Generated by GPT-5-mini| Z_c(3900) | |
|---|---|
| Name | Z_c(3900) |
| Type | Exotic hadron |
| Discovered | 2013 |
| Mass | ~3900 MeV/c^2 |
| Status | Observed |
Z_c(3900)
Z_c(3900) is an electrically charged charmonium‑like resonance reported near 3.9 GeV/c^2. It attracted rapid attention from collaborations at Belle (experiment), BESIII, and CLEO and prompted theoretical work at institutions such as CERN, Fermilab, and Brookhaven National Laboratory. The state has been studied in contexts involving the J/ψ meson, the ψ(2S), and open‑charm mesons like the D meson and D* meson.
The first signals consistent with the resonance were reported by the BESIII Collaboration in 2013 in e+e− collisions at center‑of‑mass energies near the Y(4260), with contemporaneous evidence from the Belle (experiment) Collaboration using the KEKB accelerator and data from the BABAR experiment at SLAC National Accelerator Laboratory. Observations were based on peaks in invariant‑mass distributions of J/ψ π± combinations and were reinforced by subsequent analyses by CLEO and combined studies involving LHCb. Experimental papers and conference presentations from groups at IHEP, Beijing, University of Tokyo, University of California, Berkeley, and Purdue University contributed to confirmation and cross‑checks. Results were presented at venues such as the International Conference on High Energy Physics and the Rencontres de Moriond.
Measured properties include a pole mass near 3.9 GeV/c^2 and a width of order tens of MeV, with values reported by BESIII and Belle (experiment) differing within experimental uncertainties. The state has charged partners (±) implying isospin multiplet structure, and decays prominently to J/ψ π± and has been searched for in channels involving ψ(2S), η_c, and combinations of open‑charm mesons such as D D* and D* D*. Branching fractions and partial widths were constrained by analyses performed at KEK, IHEP, Beijing, and CERN detectors, while spin‑parity assignments were investigated using angular distributions and amplitude analyses reported by groups at BESIII and Belle (experiment). Measurements constrain possible J^P assignments; analyses often favor J^P = 1^+ but alternative assignments were considered by teams including researchers from Indiana University Bloomington and Columbia University.

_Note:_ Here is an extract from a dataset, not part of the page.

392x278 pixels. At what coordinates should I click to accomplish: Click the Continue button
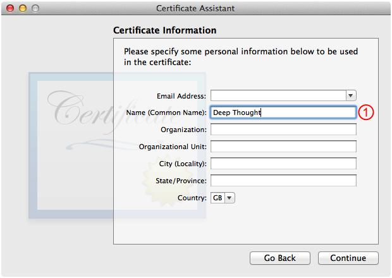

Interpretations span compact tetraquark models inspired by work at DESY and IHEP, hadronic molecule descriptions motivated by near‑threshold dynamics of D meson–D* meson systems, cusp or kinematic‑threshold effects discussed in seminars at CERN and Perimeter Institute, and hybrid or rescattering scenarios explored by theorists at MIT, Princeton University, and Los Alamos National Laboratory. Tetraquark models often invoke diquark–antidiquark correlations building on frameworks influenced by Nambu–Jona-Lasinio model ideas and studies from Rutgers University and University of Glasgow. Molecular pictures exploit effective field theory approaches related to Heavy Quark Effective Theory commonly used at Yale University and University of Washington. Lattice QCD studies by groups at Brookhaven National Laboratory and University of Tokyo have provided constraints but face computational challenges. Competing explanations were debated at workshops hosted by IHEP, Beijing and the European Centre for Theoretical Studies in Nuclear Physics and Related Areas.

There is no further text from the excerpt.